Tras este escenario, y tener el resultado antes descripto, se activó el protocolo de rabia, primero con el tratamiento de su dueño, mientras se aguardan los resultados finales.
Según proyección, el gato habría comido un murcielago insectivoro, siendo esta especie como la que se alimenta de sangre, propicia para vehiculizar dicha enfermedad, dandole el caracter de silveste y no de urbano, otra de las variantes del virus de la rabia.

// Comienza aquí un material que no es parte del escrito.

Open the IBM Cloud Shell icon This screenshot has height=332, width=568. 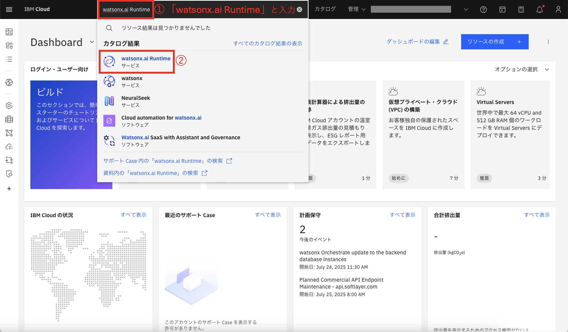[502, 10]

Por estos días estarían llegando los resultados de confirmación o no de la existencia de dicha enfermedad que tambien se ha encontrado en vacunos, cuando la especie transmisora anteriormente descripta, actúa en la noche ralizando un pequeño corte en el pellejo alimentandose de su sangre.
"Vacunar... anualmente vacunar a perros y gatos... esa es la forma segura de defendernos contra la rabia, a pesar de que en estos últimos tiempos se a enfriado esa practica" expresó contundente el profesional a nuestra redacción.